IndexTables uses a Delta Lake-style transaction log for atomic operations and time travel.

Overview

The transaction log is stored in the _transaction_log/ directory and contains JSON files that record all changes to the index.

s3://bucket/my_index/
_transaction_log/
00000000000000000001.json
00000000000000000002.json
00000000000000000003.checkpoint.json

Transaction Types

AddAction

Records a new split being added:

{
"add": {
"path": "partition=2024-01-01/abc123.split",
"size": 104857600,
"stats": { "numRecords": 10000 }
}
}

RemoveAction

Records a split being logically deleted:

{
"remove": {
"path": "partition=2024-01-01/abc123.split",
"deletionTimestamp": 1704067200000
}
}

Checkpoints

Checkpoints consolidate transaction log state for faster reads:

// Configure checkpoint interval
spark.conf.set("spark.indextables.checkpoint.enabled", "true")
spark.conf.set("spark.indextables.checkpoint.interval", "10")

Compression

Transaction logs are GZIP compressed by default (60-70% size reduction):

spark.conf.set("spark.indextables.transaction.compression.enabled", "true")

SQL Commands

CHECKPOINT INDEXTABLES

Force a checkpoint at the current version. This consolidates transaction log state and upgrades the table to the latest protocol version.

CHECKPOINT INDEXTABLES 's3://bucket/my_index';

Use this to:

  • Optimize read performance by creating a checkpoint
  • Force protocol upgrade on existing tables
  • Create a checkpoint at a specific point in time

TRUNCATE INDEXTABLES TIME TRAVEL

Remove all historical transaction log versions, keeping only the current state. After truncation, time travel to earlier versions is no longer possible.

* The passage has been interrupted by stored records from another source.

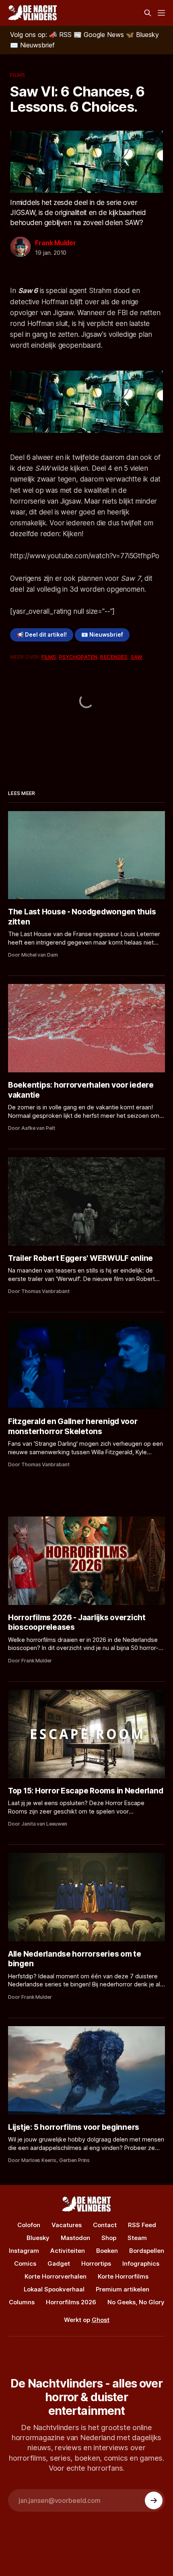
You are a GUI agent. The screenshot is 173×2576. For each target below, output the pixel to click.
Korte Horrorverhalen (55, 2276)
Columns (22, 2302)
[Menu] (161, 12)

-- Preview what would be deleted
TRUNCATE INDEXTABLES TIME TRAVEL 's3://bucket/my_index' DRY RUN;

-- Actually truncate
TRUNCATE INDEXTABLES TIME TRAVEL 's3://bucket/my_index';

This command:

  1. Creates a checkpoint at the current version (if none exists)
  2. Deletes all transaction log version files older than the checkpoint
  3. Deletes all older checkpoint files
  4. Preserves all data files (splits) — only metadata is affected

Use this to:

  • Reduce transaction log storage overhead
  • Clean up after many small write operations
  • Prepare a table for archival (remove history)

Benefits

  • Atomicity: Writes are all-or-nothing
  • Consistency: Readers see consistent snapshots
  • Durability: Committed writes survive failures
  • Audit trail: Full history of changes